Life @ Around25, Internship stories, dev internship, Internships

My Around25 Internship Experience

If you’re an aspiring programmer looking for a serious, comprehensive web development internship, Around25 is the place to be next summer!

My name is Ada and I was in your shoes in the spring of 2017. Being close to finishing my first year of Computer Science at “Babeș-Bolyai” University, I was looking for a summer program that would teach me how to build a project from A to Z in a professional, detail-oriented manner. When I got accepted as an intern at Around25, my excitement went through the roof; I had a feeling I’d found more than I was initially hoping for.

And yes, not only did I discover how to build an awesome website “the hard way” (with actual code, not the “drag and drop components” sort of thing), but I also learned from down-to-earth, the-sky’s-the-limit-passionate people (paradox? Nope) And that passion? It keeps rubbing on you the more you interact with Cosmin, Alin, Daiana, Sergiu, Paul, Vlad, Darius, Silvia, Teo and the list goes on. (Shout out to my fellow interns, Dani, Adi, and Daniel, for being true buddies and supportive teammates to the girl intern! I’m lucky to have had such an awesome team of fellow learners.)

Since I tend to be a “list freak”, please indulge my wish to make a list of all the awesome, juicy stuff Around25 offers its interns:

  • Plenty of support and attention, since they limit their intern group to a handful of people. This means your questions will be answered thoroughly, your mentors will patiently help you if you get stuck (but you do need to give things your best shot first) and you won’t feel like they simply forgot about you and you’re clueless about what to do next.
  • Knowledge of various programming languages, concepts, bestpractices and tools. We learned (quite in depth!) HTML, CSS, Bootstrap, Javascript, React, Redux, Git, Docker, Sequelize, design patterns, etc. Good stuff!
  • Plenty of tasks to solve on your own and a final project. Don’t think it’s all easy-peasy and you won’t need to work hard. Expect to work hard and expect to be uncomfortable frequently. That’s the best way to grow: you’ll tackle intimidating documentations, surf the web for hours for examples and bug fixes, take breaks when you feel tired, then come back to fight some more.
  • Access to some of the best online video tutorials (we used Pluralsight, which is a world leader in programmer training).
  • A better understanding of the workflow in a middle-sized software company which doesn’t cut corners when it comes to quality, usability and reusability of code.
  • Friends of various ages and levels of experience who can inspire you and guide you beyond the internship’s time frame.
  • Breaks, ping pong, laughter, team activities, good food, snacks.
  • Wonderful office space (it’s pretty, I gotta say!).
  • A warm feeling of belonging and mutual respect. I came to “work” every day with a smile.

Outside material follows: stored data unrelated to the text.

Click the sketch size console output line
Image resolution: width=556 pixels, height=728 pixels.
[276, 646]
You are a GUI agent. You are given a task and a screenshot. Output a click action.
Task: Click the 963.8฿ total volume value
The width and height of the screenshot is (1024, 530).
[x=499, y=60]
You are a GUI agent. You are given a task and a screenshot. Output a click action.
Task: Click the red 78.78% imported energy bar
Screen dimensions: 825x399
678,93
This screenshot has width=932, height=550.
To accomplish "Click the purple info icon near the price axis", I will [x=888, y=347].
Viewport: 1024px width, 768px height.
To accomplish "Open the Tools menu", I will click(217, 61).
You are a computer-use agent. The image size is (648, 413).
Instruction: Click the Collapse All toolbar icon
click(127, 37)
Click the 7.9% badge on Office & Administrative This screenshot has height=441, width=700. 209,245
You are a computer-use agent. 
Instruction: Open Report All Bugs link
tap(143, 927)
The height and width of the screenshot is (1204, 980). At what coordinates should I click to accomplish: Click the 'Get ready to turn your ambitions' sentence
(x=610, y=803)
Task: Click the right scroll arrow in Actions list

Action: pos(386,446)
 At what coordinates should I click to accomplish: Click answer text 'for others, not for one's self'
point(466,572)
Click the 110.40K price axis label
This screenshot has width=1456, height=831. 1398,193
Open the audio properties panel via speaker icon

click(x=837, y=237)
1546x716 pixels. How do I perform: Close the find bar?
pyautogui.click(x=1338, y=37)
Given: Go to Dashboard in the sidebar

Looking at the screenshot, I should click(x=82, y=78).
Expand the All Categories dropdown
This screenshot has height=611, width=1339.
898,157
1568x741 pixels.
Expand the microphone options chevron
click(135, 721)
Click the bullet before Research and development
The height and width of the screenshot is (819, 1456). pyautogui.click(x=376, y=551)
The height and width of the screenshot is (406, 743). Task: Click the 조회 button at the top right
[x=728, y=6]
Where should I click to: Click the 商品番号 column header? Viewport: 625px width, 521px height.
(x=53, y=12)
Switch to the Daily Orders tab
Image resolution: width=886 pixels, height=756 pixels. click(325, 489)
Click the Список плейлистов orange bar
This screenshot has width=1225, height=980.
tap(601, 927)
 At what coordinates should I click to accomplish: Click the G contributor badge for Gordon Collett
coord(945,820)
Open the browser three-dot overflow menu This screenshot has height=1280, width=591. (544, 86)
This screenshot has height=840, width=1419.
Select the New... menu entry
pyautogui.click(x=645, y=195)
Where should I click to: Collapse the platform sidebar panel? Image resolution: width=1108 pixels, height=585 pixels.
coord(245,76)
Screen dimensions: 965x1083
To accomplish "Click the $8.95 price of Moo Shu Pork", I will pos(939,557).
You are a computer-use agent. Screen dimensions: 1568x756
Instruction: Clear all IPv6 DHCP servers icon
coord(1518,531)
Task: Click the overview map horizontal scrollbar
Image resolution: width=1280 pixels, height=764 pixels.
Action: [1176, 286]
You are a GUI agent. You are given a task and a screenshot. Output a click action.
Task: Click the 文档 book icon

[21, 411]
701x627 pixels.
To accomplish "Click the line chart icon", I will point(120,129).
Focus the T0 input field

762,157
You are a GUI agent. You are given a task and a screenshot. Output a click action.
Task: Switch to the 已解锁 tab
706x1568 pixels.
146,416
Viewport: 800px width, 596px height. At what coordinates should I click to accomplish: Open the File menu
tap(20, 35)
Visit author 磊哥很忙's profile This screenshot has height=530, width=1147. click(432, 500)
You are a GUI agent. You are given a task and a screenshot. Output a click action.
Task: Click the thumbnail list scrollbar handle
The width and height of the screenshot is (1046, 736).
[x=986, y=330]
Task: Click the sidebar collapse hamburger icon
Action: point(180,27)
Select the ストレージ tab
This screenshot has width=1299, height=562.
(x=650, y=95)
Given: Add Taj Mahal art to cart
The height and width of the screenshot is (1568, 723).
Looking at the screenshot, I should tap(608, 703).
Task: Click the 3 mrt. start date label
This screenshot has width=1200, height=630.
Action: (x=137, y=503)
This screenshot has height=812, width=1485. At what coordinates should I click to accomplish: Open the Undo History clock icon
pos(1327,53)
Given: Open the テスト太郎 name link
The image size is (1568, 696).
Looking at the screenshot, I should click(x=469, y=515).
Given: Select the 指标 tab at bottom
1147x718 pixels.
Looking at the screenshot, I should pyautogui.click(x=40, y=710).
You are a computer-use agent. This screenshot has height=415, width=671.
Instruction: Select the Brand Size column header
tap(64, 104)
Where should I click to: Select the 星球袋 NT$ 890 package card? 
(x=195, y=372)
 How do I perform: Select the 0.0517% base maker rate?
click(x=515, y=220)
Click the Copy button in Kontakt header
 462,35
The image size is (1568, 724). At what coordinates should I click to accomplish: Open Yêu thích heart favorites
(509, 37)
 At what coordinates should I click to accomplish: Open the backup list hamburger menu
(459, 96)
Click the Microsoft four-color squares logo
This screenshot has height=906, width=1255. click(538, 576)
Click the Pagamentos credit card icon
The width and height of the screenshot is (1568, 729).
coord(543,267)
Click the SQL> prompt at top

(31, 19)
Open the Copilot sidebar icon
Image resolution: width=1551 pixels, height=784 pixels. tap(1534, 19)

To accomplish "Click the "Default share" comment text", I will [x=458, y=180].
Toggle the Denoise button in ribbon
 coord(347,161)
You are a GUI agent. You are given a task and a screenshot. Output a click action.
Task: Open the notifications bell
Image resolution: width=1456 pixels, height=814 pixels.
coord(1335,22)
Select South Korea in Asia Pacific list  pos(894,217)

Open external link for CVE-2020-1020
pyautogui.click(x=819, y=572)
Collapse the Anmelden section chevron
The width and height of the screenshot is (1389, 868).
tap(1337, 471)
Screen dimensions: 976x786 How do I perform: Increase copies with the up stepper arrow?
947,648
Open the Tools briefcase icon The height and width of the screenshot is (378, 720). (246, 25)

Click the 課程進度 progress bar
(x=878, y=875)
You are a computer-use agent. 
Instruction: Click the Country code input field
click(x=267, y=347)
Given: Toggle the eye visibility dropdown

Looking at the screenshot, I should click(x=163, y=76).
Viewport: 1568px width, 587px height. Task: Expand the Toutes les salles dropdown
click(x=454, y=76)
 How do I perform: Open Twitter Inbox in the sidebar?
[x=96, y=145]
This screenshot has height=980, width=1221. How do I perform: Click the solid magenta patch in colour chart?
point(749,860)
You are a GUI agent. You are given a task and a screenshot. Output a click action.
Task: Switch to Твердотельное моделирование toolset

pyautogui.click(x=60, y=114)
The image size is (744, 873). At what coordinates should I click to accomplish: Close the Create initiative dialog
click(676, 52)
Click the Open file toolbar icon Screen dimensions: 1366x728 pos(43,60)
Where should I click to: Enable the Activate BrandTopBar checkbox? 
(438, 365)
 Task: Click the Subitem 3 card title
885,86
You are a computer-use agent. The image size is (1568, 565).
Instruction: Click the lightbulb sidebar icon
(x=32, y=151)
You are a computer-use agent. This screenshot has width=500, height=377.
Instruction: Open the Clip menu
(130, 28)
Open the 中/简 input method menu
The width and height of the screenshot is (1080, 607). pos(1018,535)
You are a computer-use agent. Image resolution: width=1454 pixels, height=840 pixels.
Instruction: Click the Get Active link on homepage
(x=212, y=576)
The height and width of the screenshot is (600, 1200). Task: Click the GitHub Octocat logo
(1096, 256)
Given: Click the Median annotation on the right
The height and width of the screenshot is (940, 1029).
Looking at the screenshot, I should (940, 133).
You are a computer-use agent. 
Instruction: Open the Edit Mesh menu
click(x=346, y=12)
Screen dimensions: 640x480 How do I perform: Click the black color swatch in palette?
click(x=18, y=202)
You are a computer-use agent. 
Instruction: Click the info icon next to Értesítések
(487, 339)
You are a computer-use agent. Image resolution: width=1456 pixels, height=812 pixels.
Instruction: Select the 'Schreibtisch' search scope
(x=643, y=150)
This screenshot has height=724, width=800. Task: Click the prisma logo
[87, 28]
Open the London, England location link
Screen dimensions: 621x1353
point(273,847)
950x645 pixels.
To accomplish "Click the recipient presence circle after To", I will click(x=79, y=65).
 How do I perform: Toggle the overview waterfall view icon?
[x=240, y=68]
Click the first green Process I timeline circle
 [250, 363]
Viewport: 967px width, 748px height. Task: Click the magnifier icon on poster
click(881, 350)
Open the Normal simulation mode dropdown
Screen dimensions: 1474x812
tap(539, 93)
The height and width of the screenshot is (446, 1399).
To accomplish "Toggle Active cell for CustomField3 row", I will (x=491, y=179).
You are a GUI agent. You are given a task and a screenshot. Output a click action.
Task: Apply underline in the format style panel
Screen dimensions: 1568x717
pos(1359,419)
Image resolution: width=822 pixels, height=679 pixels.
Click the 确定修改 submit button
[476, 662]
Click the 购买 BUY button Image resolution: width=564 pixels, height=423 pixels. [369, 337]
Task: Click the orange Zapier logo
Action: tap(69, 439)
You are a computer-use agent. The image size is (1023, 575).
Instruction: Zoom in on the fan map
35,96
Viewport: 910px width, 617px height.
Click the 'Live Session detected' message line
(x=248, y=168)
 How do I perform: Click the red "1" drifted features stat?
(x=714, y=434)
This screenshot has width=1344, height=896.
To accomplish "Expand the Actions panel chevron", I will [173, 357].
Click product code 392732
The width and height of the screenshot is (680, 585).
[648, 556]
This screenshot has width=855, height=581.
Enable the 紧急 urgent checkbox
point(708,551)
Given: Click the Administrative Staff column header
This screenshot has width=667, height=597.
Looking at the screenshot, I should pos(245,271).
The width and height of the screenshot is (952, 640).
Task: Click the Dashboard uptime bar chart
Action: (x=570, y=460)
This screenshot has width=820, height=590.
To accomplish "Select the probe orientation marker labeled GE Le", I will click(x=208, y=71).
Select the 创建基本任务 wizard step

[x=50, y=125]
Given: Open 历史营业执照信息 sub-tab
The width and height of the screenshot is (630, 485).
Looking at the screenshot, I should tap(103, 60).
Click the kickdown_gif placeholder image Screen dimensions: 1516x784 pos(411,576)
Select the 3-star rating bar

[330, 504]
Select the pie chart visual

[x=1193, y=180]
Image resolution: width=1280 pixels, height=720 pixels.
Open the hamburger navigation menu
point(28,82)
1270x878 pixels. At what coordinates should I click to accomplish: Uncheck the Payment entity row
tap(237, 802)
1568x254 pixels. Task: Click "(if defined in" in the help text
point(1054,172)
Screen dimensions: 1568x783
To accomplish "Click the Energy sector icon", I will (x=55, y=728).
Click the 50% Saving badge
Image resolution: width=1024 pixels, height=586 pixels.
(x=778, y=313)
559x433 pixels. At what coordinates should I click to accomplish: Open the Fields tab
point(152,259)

Here’s a list of what YOU have to bring to the table. The following are essential, in my view, in order to become an intern and not drop out halfway through:

  • The will to fight temporary discomfort in order to get better and smarter at programming.
  • The ability to stay positive even when things get tough and hard. You already know programming gets frustrating sometimes. But I guarantee that you’ll get through that pile of tasks if you believe you can.
  • The openness to admit your weaknesses and ASK QUESTIONS. Don’t let things that you don’t understand just pile up (I learned this at uni too :D ). People at Around25 are super patient and eager to help; meet them halfway and ask away!
  • A CV which stands out in one way or another. Look, you don’t need to be Einstein or have a ton of previous programming experience. Sure, these would help, but I found out that Around25 values initiative in future interns. My CV didn’t shine in terms of technical prowess, but it showed initiative through some projects I started and committed to in high school. Try to do stuff that sets you apart, now and in the future. Cosmin (CTO) and Paul (CEO) both told me: if you’re doing just what everyone else is doing, something is wrong.
  • Basic to intermediate programming skills.
  • Your time and effort.

I left this internship with a renewed sense of urgency to do more, to experiment with personal coding projects, to strive to be better. The feedback session I received at the end of it all, an hour-long discussion with Paul and Cosmin, is something I will remember forever. I will stay true to the promise I silently made in that meeting room: not to forget how inspired I felt, not to forget to keep playing with code and new initiatives; in short, a promise to “stay hungry”, like Steve Jobs once said.